Advanced Computing in the Age of AI | Friday, June 9, 2023

Teradata and Google Cloud Announce New Machine Learning Integration 

A new integration for machine learning is available from Teradata and Google Cloud. Google Cloud’s Vertex AI platform is now generally available with Teradata VantageCloud and ClearScape analytics.

“With Teradata VantageCloud and ClearScape Analytics plus Vertex AI, organizations can move seamlessly from being AI experimenters to AI achievers,” Teradata said in a release.

Vertex AI is Google Cloud’s end-to-end machine learning platform introduced in 2021. Teradata says Vertex AI helps users take advantage of various cutting-edge algorithms to build high-quality AI models in less time and with minimal expertise. Teradata’s VantageCloud is the cloud version of the company’s long-standing data warehouse and comes in two editions: Enterprise, optimized for high-end production analytics workloads, and Lake, optimized for data science and exploratory analytics.

ClearScape Analytics is a suite of in-database analytics and machine learning tools that can run on any Teradata environment and was designed to be used in conjunction with a data science notebook. ClearScape features MLOps capabilities to help data scientists automate the ML lifecycle, including capturing, training, deploying, and monitoring ML models in production.
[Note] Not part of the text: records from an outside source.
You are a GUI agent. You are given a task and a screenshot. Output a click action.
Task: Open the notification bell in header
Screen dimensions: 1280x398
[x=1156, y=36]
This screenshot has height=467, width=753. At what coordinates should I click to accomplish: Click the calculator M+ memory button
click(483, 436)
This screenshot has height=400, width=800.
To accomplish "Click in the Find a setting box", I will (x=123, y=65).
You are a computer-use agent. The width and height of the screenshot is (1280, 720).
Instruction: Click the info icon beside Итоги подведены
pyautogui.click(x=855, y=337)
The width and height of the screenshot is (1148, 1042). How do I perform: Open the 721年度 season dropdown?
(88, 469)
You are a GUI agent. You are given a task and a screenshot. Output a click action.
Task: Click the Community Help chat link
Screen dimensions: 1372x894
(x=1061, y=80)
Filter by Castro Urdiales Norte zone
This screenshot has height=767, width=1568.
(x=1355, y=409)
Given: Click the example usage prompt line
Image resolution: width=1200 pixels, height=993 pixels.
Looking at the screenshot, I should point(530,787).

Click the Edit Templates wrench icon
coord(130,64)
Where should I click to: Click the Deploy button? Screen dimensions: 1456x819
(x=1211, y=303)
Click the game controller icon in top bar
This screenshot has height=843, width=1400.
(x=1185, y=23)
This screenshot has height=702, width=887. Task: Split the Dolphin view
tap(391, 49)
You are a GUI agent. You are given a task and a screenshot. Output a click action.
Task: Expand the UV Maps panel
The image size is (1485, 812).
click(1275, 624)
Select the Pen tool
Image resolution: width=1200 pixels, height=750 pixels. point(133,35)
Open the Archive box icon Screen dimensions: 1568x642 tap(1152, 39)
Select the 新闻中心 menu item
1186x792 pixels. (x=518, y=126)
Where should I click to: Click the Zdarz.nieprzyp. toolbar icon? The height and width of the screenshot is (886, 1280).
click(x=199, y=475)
The combination of these elements enables faster and more sophisticated AI models that can be scaled across an organization, according to Teradata. Customers using VantageCloud on Google Cloud can integrate disparate datasets from multiple environments, data lakes, and object stores to help streamline data preparation, while ClearScape Analytics can transform the data into reusable analytic datasets. These datasets can then be used to build and train ML models with Vertex AI. Vertex AI models can be operationalized at scale in VantageCloud to give customers direct, transparent, and real-time access to all their models, Teradata says.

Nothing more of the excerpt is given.